Outsourcing contact center operations helps organizations deliver better customer service. In Forrester’s recent survey of 304 North American and European network and telecommunications decision-makers, we found that nearly 20% have already outsourced some or all of their contact center seats or are very interested in doing so. Outsourcing doesn’t have to be an all-or-nothing proposition — organizations can leverage outsourcers to fill language gaps or react quickly to seasonal volume changes. Organizations can also choose to outsource only a subset of non-mission-critical customer service processes.

In all cases, outsourcing is major decision which carries a significant amount of management overhead, and should not be pursued solely as a cost-control strategy. Look to outsource if you want to:

  • Improve the quality of services delivered. Leading outsourcers adhere to strict quality measures that allow them to support customers more consistently and use tools and techniques that promote cost-effective and reliable standards.
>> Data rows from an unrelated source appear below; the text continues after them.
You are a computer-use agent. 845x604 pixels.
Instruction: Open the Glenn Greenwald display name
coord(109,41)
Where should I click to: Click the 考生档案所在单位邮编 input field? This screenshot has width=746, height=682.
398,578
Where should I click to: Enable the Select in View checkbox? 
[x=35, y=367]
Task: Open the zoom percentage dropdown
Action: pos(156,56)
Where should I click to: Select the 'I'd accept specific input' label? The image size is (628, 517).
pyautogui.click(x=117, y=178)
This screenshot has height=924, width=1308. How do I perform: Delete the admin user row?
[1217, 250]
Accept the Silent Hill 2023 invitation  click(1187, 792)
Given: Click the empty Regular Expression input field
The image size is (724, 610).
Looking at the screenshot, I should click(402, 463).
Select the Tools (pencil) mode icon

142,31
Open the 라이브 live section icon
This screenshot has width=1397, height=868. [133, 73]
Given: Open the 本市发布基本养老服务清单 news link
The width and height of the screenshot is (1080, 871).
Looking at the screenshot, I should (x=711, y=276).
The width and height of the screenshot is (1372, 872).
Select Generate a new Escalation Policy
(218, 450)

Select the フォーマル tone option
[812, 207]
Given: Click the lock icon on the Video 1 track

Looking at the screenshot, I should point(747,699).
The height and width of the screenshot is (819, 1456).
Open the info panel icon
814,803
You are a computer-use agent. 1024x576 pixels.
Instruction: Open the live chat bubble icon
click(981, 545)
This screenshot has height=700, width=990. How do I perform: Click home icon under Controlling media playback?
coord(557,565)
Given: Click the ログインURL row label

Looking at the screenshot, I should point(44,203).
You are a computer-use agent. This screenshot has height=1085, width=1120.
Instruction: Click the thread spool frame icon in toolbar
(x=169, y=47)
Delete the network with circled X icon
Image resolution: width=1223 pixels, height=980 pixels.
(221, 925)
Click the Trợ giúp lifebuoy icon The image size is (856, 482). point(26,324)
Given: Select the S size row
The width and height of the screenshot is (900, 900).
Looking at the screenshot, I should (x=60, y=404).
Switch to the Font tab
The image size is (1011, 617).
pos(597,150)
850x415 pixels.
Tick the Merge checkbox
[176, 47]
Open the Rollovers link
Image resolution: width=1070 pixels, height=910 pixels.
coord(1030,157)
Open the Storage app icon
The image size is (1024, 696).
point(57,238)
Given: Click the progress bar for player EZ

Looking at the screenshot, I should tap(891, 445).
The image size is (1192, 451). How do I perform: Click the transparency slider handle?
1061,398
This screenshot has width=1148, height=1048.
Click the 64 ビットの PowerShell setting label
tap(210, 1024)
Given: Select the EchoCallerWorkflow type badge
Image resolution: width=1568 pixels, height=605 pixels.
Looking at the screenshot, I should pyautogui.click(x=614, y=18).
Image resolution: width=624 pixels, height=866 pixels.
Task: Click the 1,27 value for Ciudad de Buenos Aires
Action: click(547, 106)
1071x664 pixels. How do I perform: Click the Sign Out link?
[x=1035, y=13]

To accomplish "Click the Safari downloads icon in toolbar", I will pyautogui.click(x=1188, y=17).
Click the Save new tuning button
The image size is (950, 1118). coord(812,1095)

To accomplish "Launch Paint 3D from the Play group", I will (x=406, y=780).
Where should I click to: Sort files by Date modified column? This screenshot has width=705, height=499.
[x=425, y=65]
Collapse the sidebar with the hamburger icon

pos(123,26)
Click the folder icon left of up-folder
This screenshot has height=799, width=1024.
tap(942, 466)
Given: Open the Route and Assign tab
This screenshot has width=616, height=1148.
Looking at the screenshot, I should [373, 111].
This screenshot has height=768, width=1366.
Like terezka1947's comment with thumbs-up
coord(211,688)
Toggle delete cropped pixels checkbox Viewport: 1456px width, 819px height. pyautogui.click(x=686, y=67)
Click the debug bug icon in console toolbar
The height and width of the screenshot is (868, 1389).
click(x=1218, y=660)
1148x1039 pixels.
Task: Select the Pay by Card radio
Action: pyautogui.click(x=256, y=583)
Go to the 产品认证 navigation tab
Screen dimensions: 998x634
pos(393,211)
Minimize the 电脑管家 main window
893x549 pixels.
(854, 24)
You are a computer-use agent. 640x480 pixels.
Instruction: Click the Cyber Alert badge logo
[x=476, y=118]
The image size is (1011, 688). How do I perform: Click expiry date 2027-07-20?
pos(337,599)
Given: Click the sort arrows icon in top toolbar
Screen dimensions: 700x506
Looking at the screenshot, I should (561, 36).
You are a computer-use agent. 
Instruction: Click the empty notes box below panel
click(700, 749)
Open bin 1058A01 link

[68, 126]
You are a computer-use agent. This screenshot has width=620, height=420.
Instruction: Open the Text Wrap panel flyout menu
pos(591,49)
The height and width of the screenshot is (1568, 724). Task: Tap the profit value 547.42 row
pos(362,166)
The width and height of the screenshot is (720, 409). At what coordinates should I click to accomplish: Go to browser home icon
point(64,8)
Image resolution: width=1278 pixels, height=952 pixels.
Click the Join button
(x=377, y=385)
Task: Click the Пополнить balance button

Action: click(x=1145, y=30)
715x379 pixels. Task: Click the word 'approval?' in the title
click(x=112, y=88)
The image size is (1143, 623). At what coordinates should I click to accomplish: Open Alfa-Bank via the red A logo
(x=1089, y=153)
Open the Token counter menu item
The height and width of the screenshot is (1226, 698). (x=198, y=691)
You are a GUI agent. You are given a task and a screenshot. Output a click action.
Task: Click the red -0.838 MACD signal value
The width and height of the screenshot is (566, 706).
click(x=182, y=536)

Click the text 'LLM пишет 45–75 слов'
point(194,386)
  • Focus on core business activities. Using the expertise of an outsourcer whose primary business is managing contact centers allows you to focus on core business activities that strengthen your value proposition.
  • Deliver a consistent customer experience. Many companies use processes that are inefficient and don’t deliver the same customer experience across the voice, electronic (e.g., email, chat, SMS), and social (e.g., Facebook, Twitter) customer interaction channels. Outsourcers can help standardize this experience.
  • Scale capacity up and down. Organizations can’t always predict the volume of interactions they anticipate over time. Outsourcers allow you to quickly ramp up or contract enabling you to deliver service in line with your  target service levels.